I now know that I belong in the forest
After that night and the dawn came, (oh blessed day!), I spent the next 12 hours deep in personal work and ceremony. I spoke my whole life to the trees. I watched beetles build their nests. I watched ravens go back and forth in their raven-tasks. I praised the sun when it came out and lit up the forest in a thousand shades of green. I cried over my past and all that had led me to that moment. I let the forest take it all from me.
And at some point in the quiet of the afternoon, a realization dawned on me: over these past few years of studying on a shamanic path, I’ve gotten the message a number of times, to ‘go to the forest’. I always thought this meant, you know, take more walks. Get out more into the trees. Find some nice trails. But oh no – the message was clear:
Immerse yourself in nature. You are one and the same.
And this is when the masks begin to fall.
In this little video (below) Author and mythologist Martin Shaw talks about western culture being ‘three days deep’:
What it means is three days out in the bush, all of the paraphernalia you have out on you gets cracked open. Three days deep. On the fourth day, there is a possibility that you can move into a moment where you don’t dream anymore, there’s no ambition left, there’s no hubris left, there’s not much ego left – and it’s in that sweet spot that you may get dreamt by the land itself, and that was the moment that myths used to move into the songlines of human beings – that was the moment.

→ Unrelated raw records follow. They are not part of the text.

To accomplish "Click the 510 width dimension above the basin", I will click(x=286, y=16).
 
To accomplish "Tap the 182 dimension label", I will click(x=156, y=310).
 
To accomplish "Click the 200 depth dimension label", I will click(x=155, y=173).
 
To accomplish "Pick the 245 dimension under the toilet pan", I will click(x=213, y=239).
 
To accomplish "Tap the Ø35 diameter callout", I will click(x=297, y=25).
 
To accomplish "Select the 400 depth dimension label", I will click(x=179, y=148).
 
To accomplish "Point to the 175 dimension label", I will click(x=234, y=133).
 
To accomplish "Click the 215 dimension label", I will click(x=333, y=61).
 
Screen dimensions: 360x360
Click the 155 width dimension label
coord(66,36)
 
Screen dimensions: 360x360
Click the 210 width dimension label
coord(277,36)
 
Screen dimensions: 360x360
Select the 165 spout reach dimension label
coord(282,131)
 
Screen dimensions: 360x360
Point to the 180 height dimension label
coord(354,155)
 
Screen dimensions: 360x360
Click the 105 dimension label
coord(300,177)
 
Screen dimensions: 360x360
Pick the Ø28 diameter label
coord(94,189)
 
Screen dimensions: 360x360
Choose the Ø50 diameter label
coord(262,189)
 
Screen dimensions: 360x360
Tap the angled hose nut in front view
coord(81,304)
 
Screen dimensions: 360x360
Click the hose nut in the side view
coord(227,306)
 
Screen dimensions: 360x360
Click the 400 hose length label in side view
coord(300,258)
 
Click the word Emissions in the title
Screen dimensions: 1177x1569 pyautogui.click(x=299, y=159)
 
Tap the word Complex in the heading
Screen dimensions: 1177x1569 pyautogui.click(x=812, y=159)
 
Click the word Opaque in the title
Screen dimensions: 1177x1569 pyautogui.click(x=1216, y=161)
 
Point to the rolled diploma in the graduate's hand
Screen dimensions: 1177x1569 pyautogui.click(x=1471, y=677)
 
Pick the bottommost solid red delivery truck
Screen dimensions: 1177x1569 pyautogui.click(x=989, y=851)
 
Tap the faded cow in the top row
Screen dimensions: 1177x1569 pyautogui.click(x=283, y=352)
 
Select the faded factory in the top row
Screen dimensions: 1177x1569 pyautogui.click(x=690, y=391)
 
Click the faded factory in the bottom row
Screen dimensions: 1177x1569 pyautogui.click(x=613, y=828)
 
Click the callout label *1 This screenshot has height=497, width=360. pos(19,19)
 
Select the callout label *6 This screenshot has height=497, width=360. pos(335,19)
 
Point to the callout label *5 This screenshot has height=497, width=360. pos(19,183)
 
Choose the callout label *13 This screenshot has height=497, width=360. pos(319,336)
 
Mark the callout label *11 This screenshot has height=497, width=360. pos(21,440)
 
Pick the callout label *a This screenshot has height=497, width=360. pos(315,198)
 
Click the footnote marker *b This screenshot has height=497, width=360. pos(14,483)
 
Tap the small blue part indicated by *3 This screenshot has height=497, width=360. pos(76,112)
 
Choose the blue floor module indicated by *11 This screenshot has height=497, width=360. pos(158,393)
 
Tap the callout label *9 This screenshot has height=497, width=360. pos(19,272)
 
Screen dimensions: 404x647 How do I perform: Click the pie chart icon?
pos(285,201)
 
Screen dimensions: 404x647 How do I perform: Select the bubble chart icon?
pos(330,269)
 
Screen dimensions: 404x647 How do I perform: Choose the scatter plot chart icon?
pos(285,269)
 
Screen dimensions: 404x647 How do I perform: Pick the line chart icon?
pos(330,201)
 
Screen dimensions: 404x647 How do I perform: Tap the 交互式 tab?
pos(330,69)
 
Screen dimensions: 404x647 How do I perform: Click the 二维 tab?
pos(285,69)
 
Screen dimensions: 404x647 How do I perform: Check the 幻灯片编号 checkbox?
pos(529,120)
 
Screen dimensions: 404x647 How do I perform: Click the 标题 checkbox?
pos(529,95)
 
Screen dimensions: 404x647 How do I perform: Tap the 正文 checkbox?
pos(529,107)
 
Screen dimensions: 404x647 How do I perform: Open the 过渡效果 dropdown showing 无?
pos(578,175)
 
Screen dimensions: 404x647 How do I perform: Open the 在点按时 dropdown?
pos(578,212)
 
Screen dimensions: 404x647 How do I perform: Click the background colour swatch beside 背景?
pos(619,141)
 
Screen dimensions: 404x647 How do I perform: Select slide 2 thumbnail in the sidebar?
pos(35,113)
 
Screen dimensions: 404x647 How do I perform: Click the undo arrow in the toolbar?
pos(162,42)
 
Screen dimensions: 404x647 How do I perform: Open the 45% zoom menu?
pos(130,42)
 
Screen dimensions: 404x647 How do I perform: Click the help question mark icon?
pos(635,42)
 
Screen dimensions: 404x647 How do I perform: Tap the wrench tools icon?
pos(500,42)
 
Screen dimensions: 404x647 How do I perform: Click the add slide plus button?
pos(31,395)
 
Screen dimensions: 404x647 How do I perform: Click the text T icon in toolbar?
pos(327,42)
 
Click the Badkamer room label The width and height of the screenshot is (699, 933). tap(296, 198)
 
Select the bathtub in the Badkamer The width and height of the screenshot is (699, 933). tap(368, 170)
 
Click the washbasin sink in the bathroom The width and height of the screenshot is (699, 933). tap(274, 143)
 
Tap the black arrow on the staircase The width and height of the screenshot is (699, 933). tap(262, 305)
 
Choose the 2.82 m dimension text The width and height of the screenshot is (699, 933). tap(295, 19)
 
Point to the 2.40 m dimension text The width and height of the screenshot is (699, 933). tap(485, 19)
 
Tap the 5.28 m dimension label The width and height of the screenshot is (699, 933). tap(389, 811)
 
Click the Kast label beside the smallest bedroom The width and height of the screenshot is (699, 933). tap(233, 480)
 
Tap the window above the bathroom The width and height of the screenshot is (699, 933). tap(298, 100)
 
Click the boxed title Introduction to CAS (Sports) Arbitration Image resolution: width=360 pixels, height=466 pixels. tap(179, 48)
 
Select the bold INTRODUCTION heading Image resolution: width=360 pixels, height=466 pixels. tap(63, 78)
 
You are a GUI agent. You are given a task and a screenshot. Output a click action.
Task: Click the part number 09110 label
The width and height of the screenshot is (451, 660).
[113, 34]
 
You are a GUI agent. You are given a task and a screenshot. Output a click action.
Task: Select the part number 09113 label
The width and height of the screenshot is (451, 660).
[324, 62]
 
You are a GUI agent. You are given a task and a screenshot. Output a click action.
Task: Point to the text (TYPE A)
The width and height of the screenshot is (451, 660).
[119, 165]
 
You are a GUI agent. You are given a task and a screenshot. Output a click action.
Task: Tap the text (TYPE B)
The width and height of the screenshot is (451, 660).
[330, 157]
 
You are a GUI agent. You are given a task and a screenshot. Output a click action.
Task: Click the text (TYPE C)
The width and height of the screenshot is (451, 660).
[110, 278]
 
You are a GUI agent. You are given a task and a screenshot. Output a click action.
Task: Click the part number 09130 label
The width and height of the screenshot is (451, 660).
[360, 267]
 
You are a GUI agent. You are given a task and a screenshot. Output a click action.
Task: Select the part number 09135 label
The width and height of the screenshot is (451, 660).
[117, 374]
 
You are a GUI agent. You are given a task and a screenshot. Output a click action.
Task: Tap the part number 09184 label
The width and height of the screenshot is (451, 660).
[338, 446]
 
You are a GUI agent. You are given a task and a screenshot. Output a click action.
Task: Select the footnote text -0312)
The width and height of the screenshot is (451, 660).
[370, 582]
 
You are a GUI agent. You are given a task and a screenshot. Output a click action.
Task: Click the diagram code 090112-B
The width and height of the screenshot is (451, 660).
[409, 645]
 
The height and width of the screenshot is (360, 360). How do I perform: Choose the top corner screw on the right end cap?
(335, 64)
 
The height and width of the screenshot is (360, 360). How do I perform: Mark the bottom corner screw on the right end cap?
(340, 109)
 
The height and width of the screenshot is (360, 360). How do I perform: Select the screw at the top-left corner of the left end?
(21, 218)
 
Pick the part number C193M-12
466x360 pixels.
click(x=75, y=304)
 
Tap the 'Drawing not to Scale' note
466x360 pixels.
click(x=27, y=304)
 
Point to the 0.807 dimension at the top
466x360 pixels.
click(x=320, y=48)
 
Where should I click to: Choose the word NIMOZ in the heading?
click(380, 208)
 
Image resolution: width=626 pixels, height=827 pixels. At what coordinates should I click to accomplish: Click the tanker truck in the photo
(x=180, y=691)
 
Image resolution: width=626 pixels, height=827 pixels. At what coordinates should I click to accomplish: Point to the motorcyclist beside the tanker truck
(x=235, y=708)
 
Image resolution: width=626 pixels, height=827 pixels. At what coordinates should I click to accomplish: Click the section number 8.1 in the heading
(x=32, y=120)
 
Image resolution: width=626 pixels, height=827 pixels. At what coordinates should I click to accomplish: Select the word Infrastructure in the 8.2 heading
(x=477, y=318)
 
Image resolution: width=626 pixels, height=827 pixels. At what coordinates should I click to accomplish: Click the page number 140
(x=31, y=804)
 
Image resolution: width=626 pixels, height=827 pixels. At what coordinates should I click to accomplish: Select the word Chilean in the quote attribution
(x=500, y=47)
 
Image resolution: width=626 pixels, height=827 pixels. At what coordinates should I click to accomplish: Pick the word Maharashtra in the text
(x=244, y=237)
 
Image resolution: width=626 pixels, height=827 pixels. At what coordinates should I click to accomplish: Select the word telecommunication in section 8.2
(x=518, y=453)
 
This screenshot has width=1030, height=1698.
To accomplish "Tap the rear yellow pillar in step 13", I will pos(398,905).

And it follows, it occurs to me that if we don’t spend time out in the bush alone, and many of us never do anymore, then this important cracking open of the ego – this revealing of the self to the self, absent of all of the masks we wear to function in modern culture – the busyness, the social media personas, the break-neck speed of it all, the roles we play, the pressures we live under to succeed, to climb, the regrets, the all of it – never happens. And this, is what nature has to teach us: ultimately we, you all of us are nothing more, or less, than tiny cells in the greater body of the earth. Creation is the earth. Humans belong in there – in the forest, among the animals and the bugs, the stars and the elements – and among the natural order of things.
When I was out there in the forest, the terror overtook me many times. I have never been that terrified in my life. But also – there was this realization that I was a part of all the green, just as much as any fern leaf or fallen tree – there was no separation. And in the full embodiment of that realization… I want to say it was peaceful but it was so much more than that.
It was an all-stop. It was like in meditation, when your monkey-mind finally shuts up and you experience true silence, after not even realizing that you were constantly inundated with chatter. I felt myself open to a new language – a silent paradigm shifting.
I could ‘hear’ myself softly come to rest in the seat of my creation.
Rest in natural great peace
This exhausted mind
Beaten helpless by karma and neurotic thought
Like the relentless fury of the pounding waves
In the infinite ocean of samsara.
Rest in natural great peace.
~Nyoshul Khenpo Rinpoche
And somewhere amidst that, begins my awakening.